What are they afraid of?

They are afraid of what they know is somewhere in the darkness around them, of what may at any moment emerge into the undeniable light of their flashlamps, nevermore to be ignored, explained away. The fiend that won’t fit into their statistics, the gorgon that refuses their plastic surgery, the vampire drinking blood with tactless uncultured slurps, the bad-smelling beast that doesn’t use their deodorants, the unspeakable that insists, despite all their shushing, on speaking its name.

Among many other kinds of monster, George says, they are afraid of little me.

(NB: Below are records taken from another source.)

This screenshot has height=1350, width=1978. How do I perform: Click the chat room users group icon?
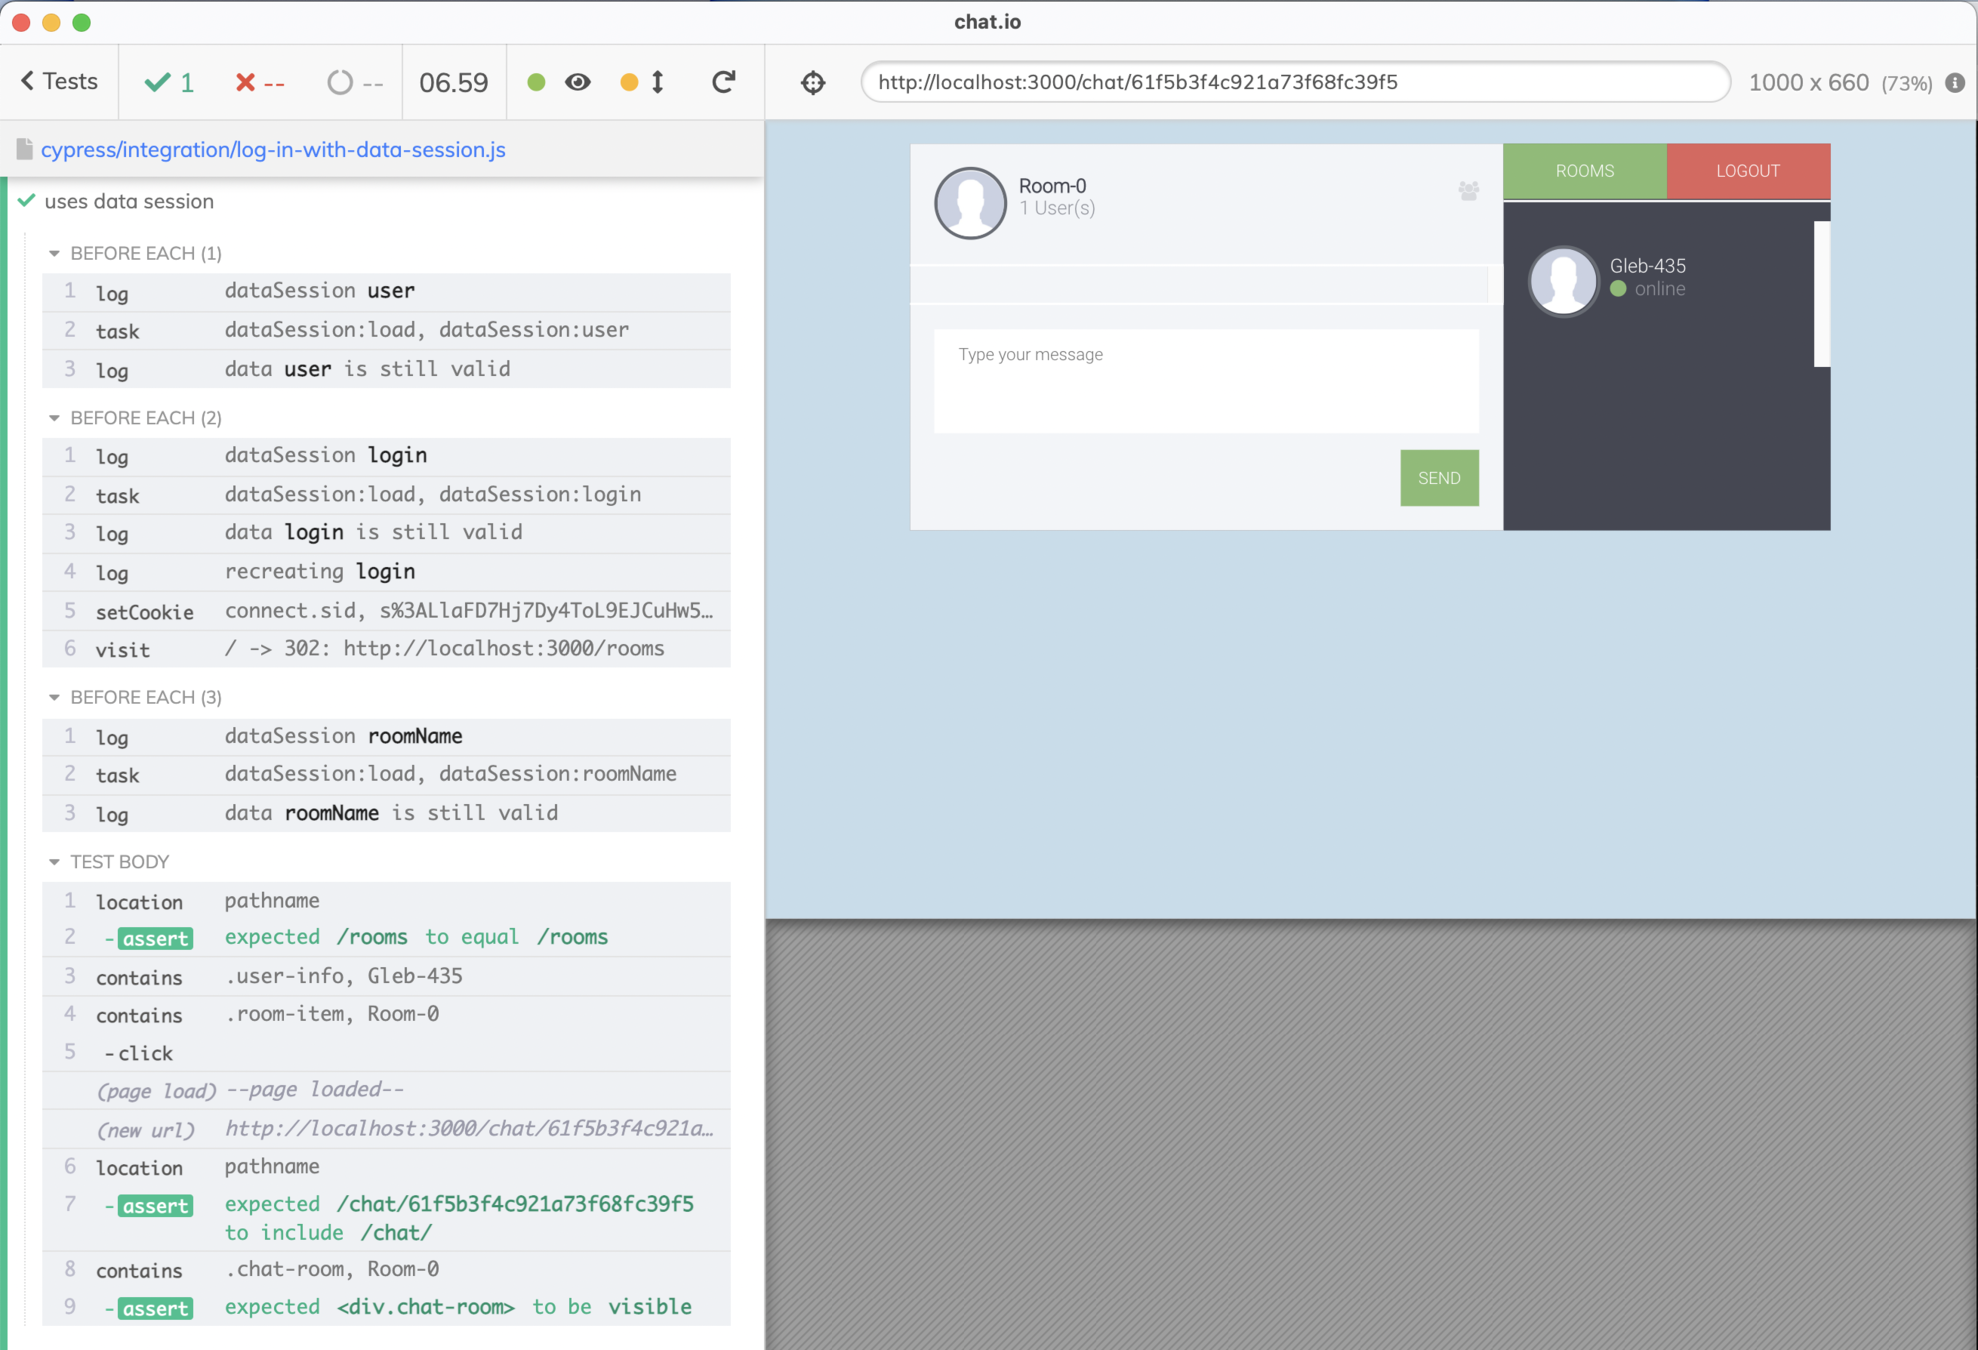[1468, 190]
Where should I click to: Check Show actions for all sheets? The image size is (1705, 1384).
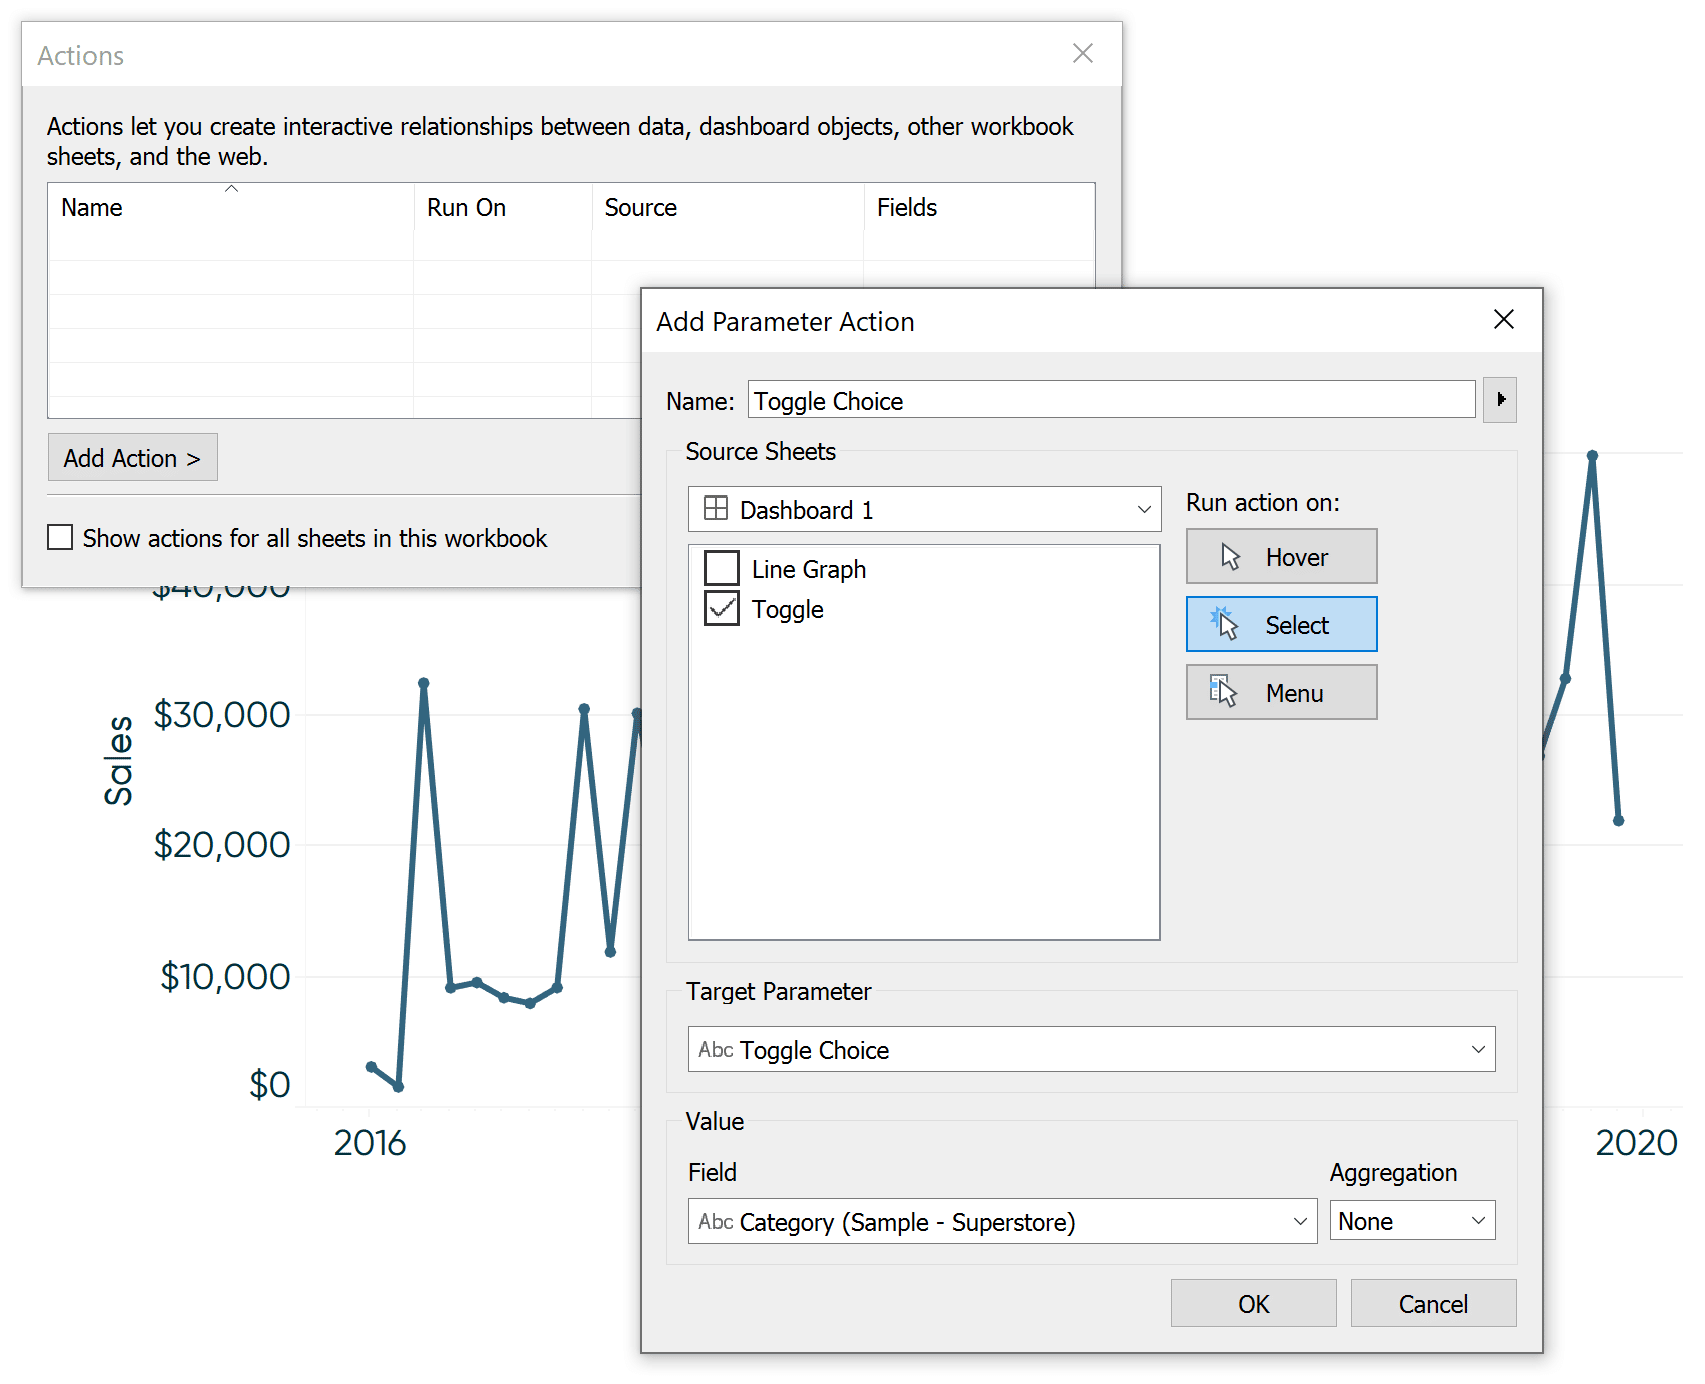(61, 538)
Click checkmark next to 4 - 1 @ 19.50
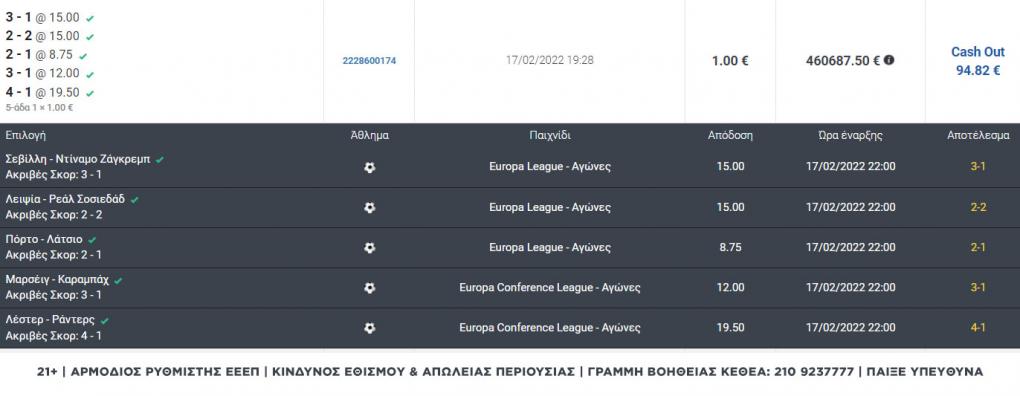The image size is (1020, 396). click(90, 93)
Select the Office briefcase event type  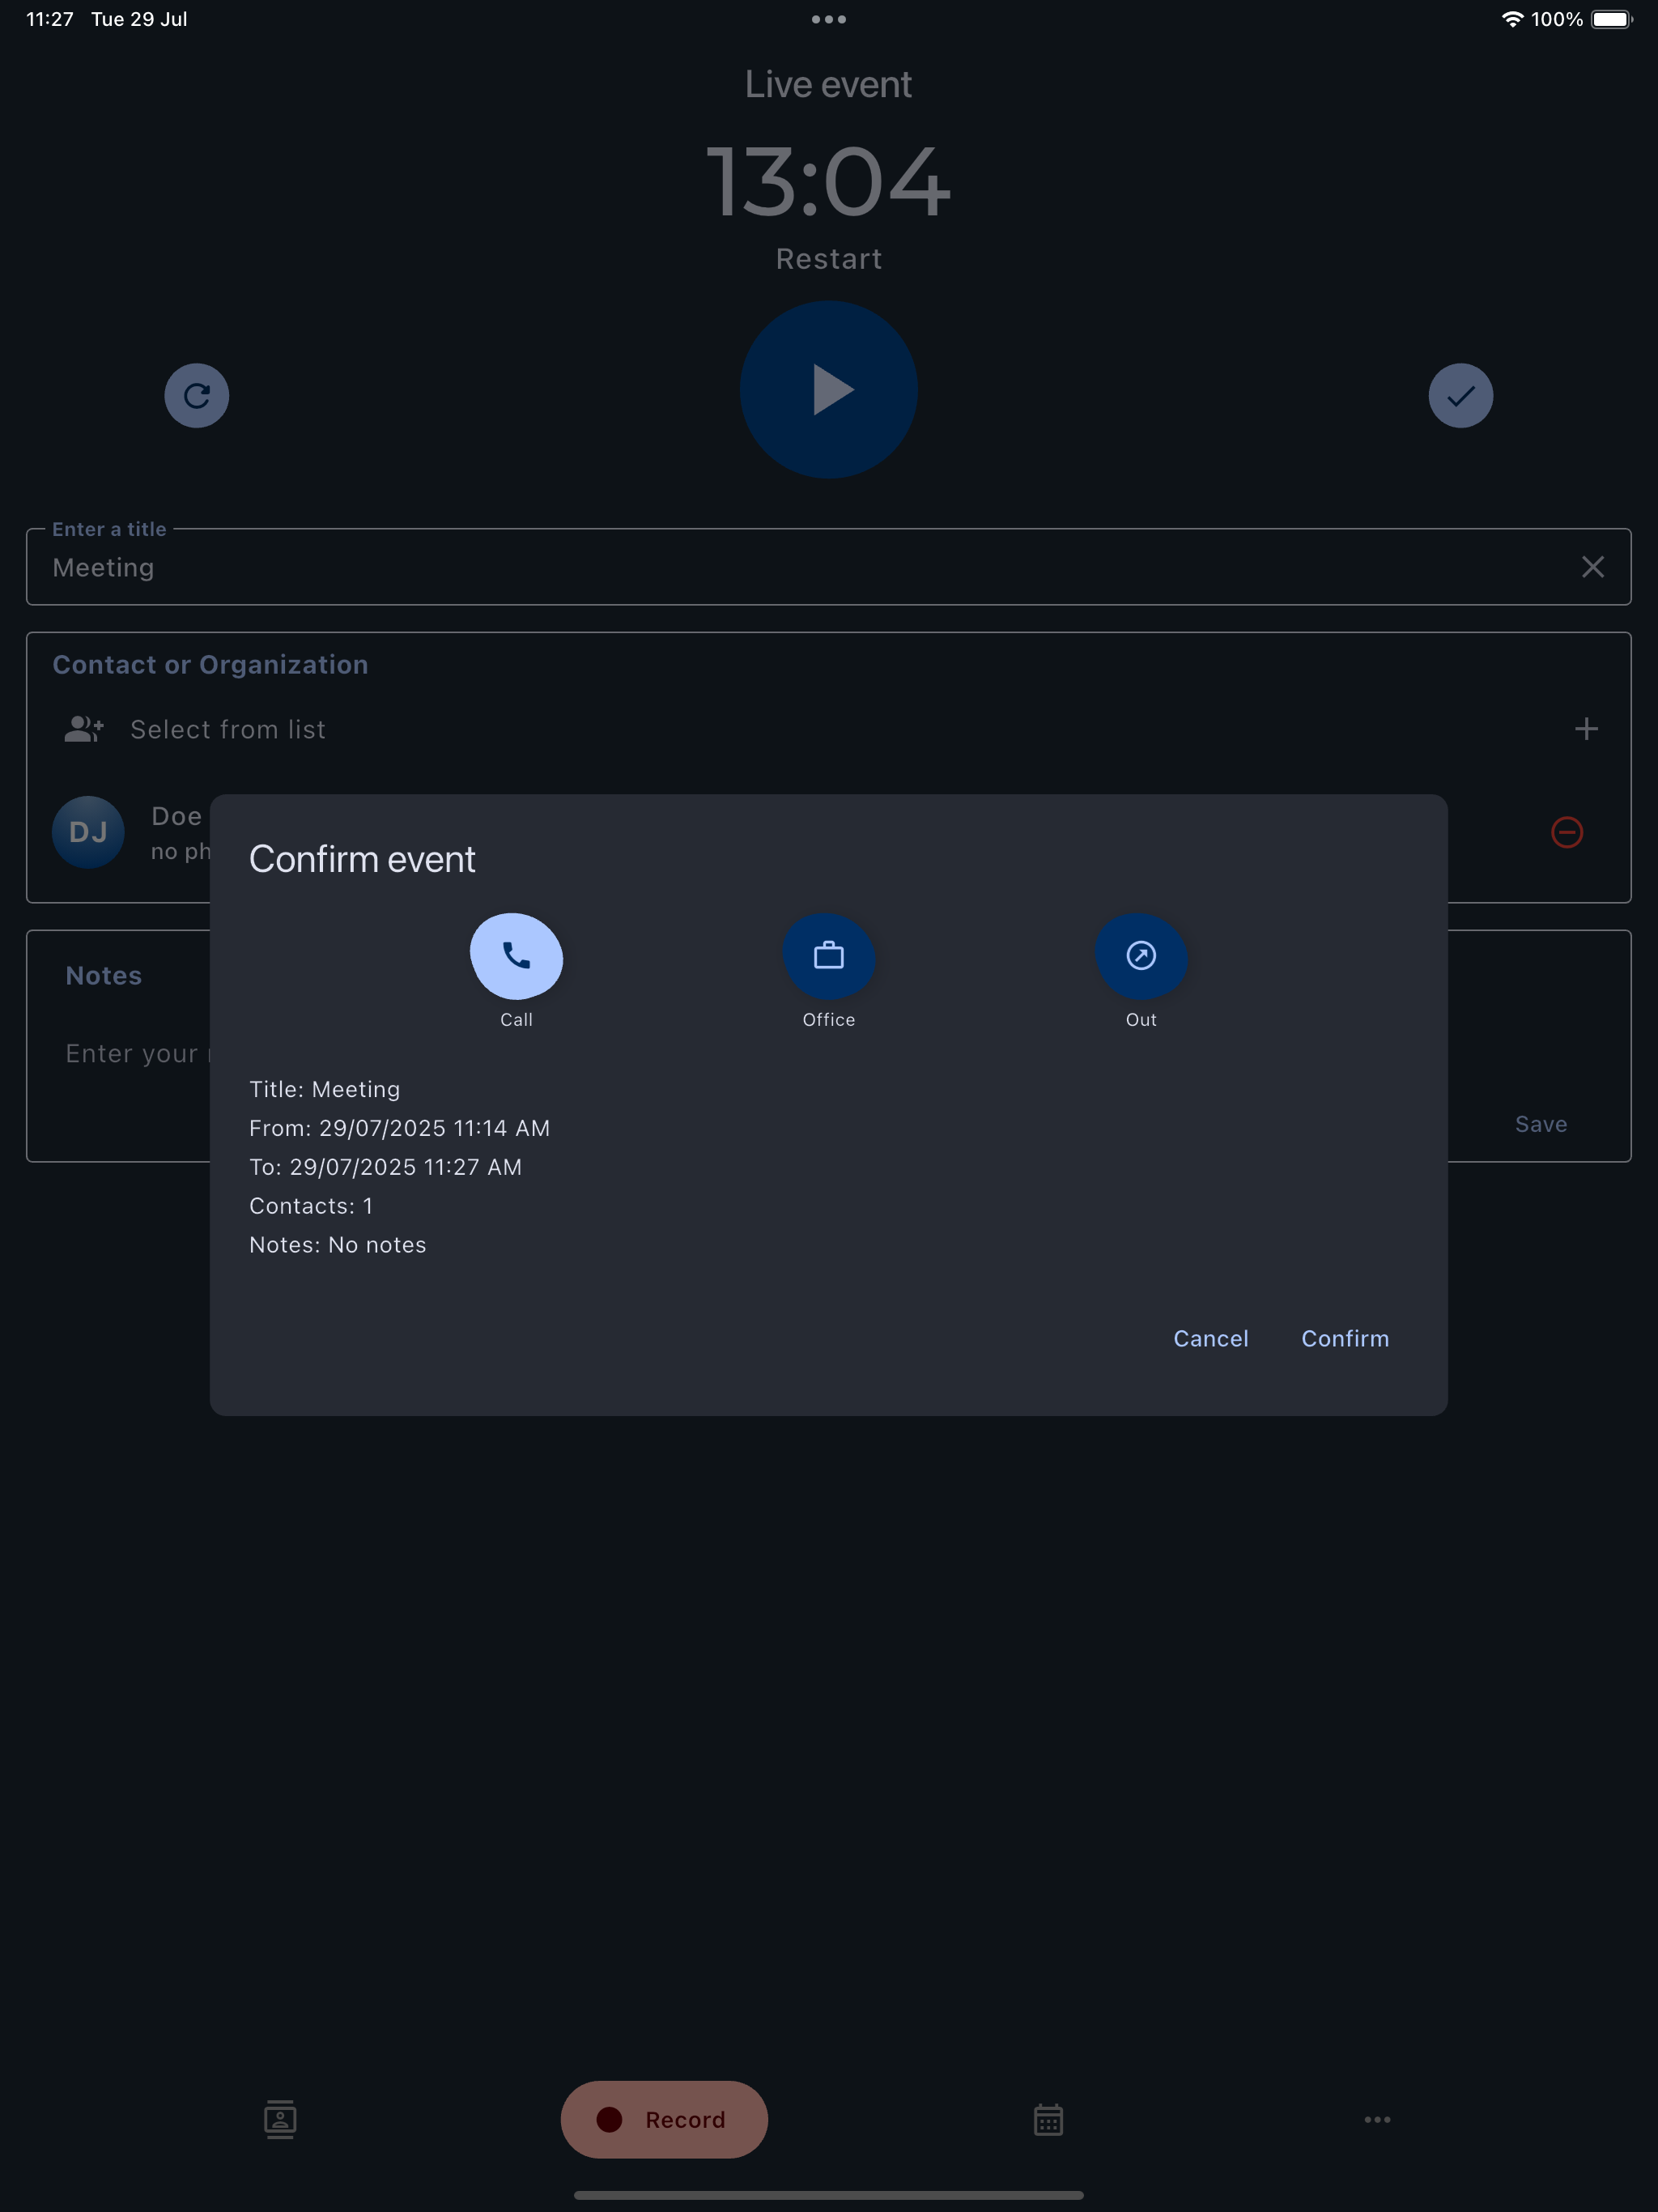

Mr Strunk, George supposes, tries to nail him down with a word. Queer , he doubtless growls. But, since this is after all the year nineteen sixty-two, even he may be expected to add, I don’t give a damn what he does just as long as he stays away from me. Even psychologists disagree as to the conclusions which may be reached about the Mr Strunks of this world, on the basis of such a remark. The fact remains that Mr Strunk himself, to judge from a photograph of him taken in football uniform at college, used to be what many would call a living doll.

But Mrs Strunk, George feels sure, takes leave to differ gently from her husband; for she is trained in the new tolerance, the technique of annihilation by blandness. Out comes her psychology book – bell and candle are no longer necessary. Reading from it in sweet singsong she proceeds to exorcise the unspeakable out of George. No reason for disgust, she intones, no cause for condemnation. Nothing here that is wilfully vicious. All is due to heredity, early environment (shame on those possessive mothers, those sex-segregated British schools!), arrested development at puberty, and/or glands. Here we have a misfit, debarred forever from the best things of life, to be pitied, not blamed. Some cases, caught young enough, may respond to therapy. As for the rest – ah, it’s so sad; especially when it happens, as let’s face it it does, to truly worthwhile people, people who might have had so much to offer. (Even when they are geniuses in spite of it, their masterpieces are invariably warped . ) So let us be understanding, shall we, and remember that, after all, there were the Greeks (though that was a bit different, because they were pagans rather than neurotics). Let us even go so far as to say that this kind of relationship can sometimes be almost beautiful – particularly if one of the parties is already dead; or, better yet, both.